- [Data supplied]

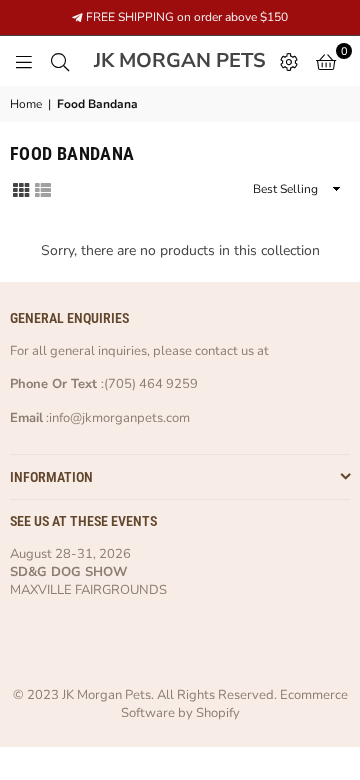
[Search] (60, 61)
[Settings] (289, 61)
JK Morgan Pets (182, 61)
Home (26, 104)
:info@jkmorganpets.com (116, 418)
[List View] (43, 188)
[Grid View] (21, 188)
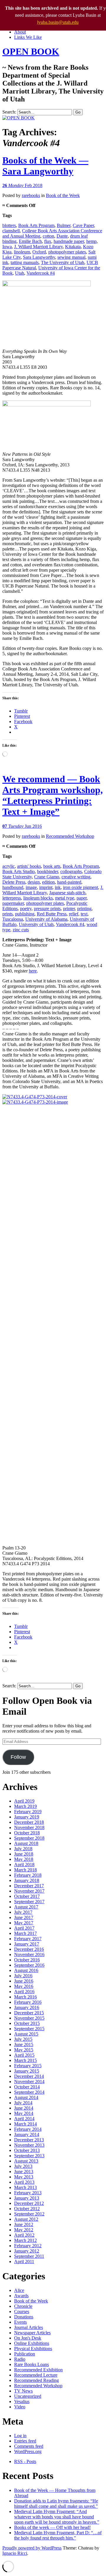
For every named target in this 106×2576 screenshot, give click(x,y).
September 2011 (29, 2256)
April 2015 (24, 2055)
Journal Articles (28, 2327)
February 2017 (28, 1938)
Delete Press (13, 882)
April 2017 (24, 1928)
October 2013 (27, 2150)
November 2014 (29, 2081)
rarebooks (31, 195)
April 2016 (24, 1991)
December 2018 (29, 1822)
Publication (24, 2353)
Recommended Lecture (35, 2375)
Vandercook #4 (40, 273)
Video (19, 2406)
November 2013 (29, 2145)
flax (47, 241)
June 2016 (23, 1980)
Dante (62, 235)
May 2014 (23, 2113)
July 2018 (23, 1848)
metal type (64, 897)
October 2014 (27, 2086)
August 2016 (26, 1970)
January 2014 (26, 2134)
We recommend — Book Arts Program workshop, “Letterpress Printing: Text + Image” (52, 795)
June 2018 (23, 1853)
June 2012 (23, 2224)
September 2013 (29, 2155)
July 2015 (23, 2039)
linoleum (22, 251)
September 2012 (29, 2213)
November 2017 (29, 1890)
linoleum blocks (38, 897)
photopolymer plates (67, 251)
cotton (48, 235)
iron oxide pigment (80, 887)
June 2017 (23, 1917)
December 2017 (29, 1885)
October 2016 (27, 1959)
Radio (19, 2359)
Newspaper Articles (32, 2332)
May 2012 (23, 2229)
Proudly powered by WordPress (32, 2547)
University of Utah (36, 924)
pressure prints (47, 908)
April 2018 (24, 1864)
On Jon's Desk (27, 2337)
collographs (71, 871)
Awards (21, 2295)
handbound (12, 887)
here (33, 970)
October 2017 (27, 1896)
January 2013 (26, 2197)
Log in (20, 2435)
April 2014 (24, 2118)
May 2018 (23, 1859)
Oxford (39, 251)
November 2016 (29, 1954)
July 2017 (23, 1912)
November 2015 (29, 2018)
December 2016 (29, 1949)
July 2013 (23, 2166)
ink (58, 887)
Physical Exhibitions (33, 2348)
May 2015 (23, 2049)
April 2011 (24, 2261)
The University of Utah (62, 262)
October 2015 (27, 2023)
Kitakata (73, 246)
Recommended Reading (36, 2380)
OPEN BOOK (30, 51)
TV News (23, 2390)
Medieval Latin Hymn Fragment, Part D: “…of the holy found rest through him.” (58, 2535)
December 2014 (29, 2076)
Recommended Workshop (70, 836)
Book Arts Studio (18, 871)
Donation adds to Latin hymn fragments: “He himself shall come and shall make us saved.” (56, 2503)
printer (69, 908)
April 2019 (24, 1800)
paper (82, 897)
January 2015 (26, 2070)
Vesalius (21, 2401)
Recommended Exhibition (38, 2369)
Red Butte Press (52, 913)
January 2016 (26, 2007)
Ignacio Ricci (14, 2553)
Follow (18, 1757)
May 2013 (23, 2176)
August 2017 (26, 1906)
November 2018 (29, 1827)
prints (7, 913)
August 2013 (26, 2160)
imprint (45, 887)
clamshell (11, 230)
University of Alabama (46, 919)
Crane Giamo (46, 876)
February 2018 (28, 1875)
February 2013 (28, 2192)
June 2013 (23, 2171)
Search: (9, 111)
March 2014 (25, 2123)
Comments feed (28, 2446)
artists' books (29, 866)
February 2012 (28, 2245)
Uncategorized (27, 2396)
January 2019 (26, 1816)
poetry (26, 908)
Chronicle (23, 2306)
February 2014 (28, 2129)
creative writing (76, 876)
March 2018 (25, 1869)
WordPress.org (28, 2451)
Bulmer (63, 225)
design (34, 882)
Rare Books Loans (31, 2364)
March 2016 (25, 1996)
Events (20, 2322)
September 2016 (29, 1965)
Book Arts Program (36, 225)
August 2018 (26, 1843)
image (31, 887)
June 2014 (23, 2107)
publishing (24, 913)
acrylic (8, 866)
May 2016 (23, 1986)
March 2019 (25, 1806)
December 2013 (29, 2139)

- [Work required] Excluding the pictures, restate the records above word for word.

- [Written reply]
[Search] (60, 61)
[Settings] (289, 61)
JK Morgan Pets (182, 61)
Home (26, 104)
:info@jkmorganpets.com (116, 418)
[List View] (43, 188)
[Grid View] (21, 188)
For every named target in this 106×2576 screenshot, give click(x,y).
September 2011 (29, 2256)
April 2015 (24, 2055)
Journal Articles (28, 2327)
February 2017 (28, 1938)
Delete Press (13, 882)
April 2017 (24, 1928)
October 2013 (27, 2150)
November 2014 (29, 2081)
rarebooks (31, 195)
April 2016 (24, 1991)
December 2018 (29, 1822)
Publication (24, 2353)
Recommended Lecture (35, 2375)
Vandercook #4 (40, 273)
Video (19, 2406)
November 2013 (29, 2145)
flax (47, 241)
June 2016 (23, 1980)
Dante (62, 235)
May 2014 (23, 2113)
July 2018 (23, 1848)
metal type (64, 897)
October 2014 (27, 2086)
August 2016 (26, 1970)
January 2014 (26, 2134)
We recommend — Book Arts Program workshop, “Letterpress Printing: Text + Image” (52, 795)
June 2018 (23, 1853)
June 2012 (23, 2224)
September 2013 (29, 2155)
July 2015 (23, 2039)
linoleum (22, 251)
September 2012 (29, 2213)
November 2017 (29, 1890)
linoleum blocks (38, 897)
photopolymer plates (67, 251)
cotton (48, 235)
iron oxide pigment (80, 887)
June 2017 (23, 1917)
December 2017 (29, 1885)
October 2016 (27, 1959)
Radio (19, 2359)
Newspaper Articles (32, 2332)
May 2012 (23, 2229)
Proudly powered by WordPress (32, 2547)
University of Utah (36, 924)
pressure prints (47, 908)
April 2018 (24, 1864)
On Jon's Desk (27, 2337)
collographs (71, 871)
Awards (21, 2295)
handbound (12, 887)
here (33, 970)
October 2017 (27, 1896)
January 2013 (26, 2197)
Log in (20, 2435)
April 2014 (24, 2118)
May 2018 (23, 1859)
Oxford (39, 251)
November 2016 (29, 1954)
July 2017 (23, 1912)
November 2015 (29, 2018)
December 2016 (29, 1949)
July 2013 (23, 2166)
ink (58, 887)
Physical Exhibitions (33, 2348)
May 2015 (23, 2049)
April 2011 (24, 2261)
The University of Utah (62, 262)
October 2015 (27, 2023)
Kitakata (73, 246)
Recommended Reading (36, 2380)
OPEN BOOK (30, 51)
TV News (23, 2390)
Medieval Latin Hymn Fragment, Part D: “…of the holy found rest through him.” (58, 2535)
December 2014 (29, 2076)
Recommended Workshop (70, 836)
Book Arts Studio (18, 871)
Donation adds to Latin hymn fragments: “He himself shall come and shall make us saved.” (56, 2503)
printer (69, 908)
April 2019 (24, 1800)
paper (82, 897)
January 2015 (26, 2070)
Vesalius (21, 2401)
Recommended Exhibition (38, 2369)
Red Butte Press (52, 913)
January 2016 (26, 2007)
Ignacio Ricci (14, 2553)
Follow (18, 1757)
May 2013 (23, 2176)
August 2017 (26, 1906)
November 2018 (29, 1827)
prints (7, 913)
August 2013 (26, 2160)
imprint (45, 887)
clamshell (11, 230)
University of Alabama (46, 919)
Crane Giamo (46, 876)
February 2018 (28, 1875)
February 2013 (28, 2192)
June 2013 (23, 2171)
Search: (9, 111)
March 2014 (25, 2123)
Comments feed (28, 2446)
artists' books (29, 866)
February 2012 (28, 2245)
Uncategorized (27, 2396)
January 2019 (26, 1816)
poetry (26, 908)
Chronicle (23, 2306)
February 2014 (28, 2129)
creative writing (76, 876)
March 2018 (25, 1869)
WordPress.org (28, 2451)
Bulmer (63, 225)
design (34, 882)
Rare Books Loans (31, 2364)
March 2016 (25, 1996)
Events (20, 2322)
September 2016 (29, 1965)
Book Arts Program (36, 225)
August 2018 (26, 1843)
image (31, 887)
June 2014 (23, 2107)
publishing (24, 913)
acrylic (8, 866)
May 2016 (23, 1986)
March 2019 (25, 1806)
December 2013 (29, 2139)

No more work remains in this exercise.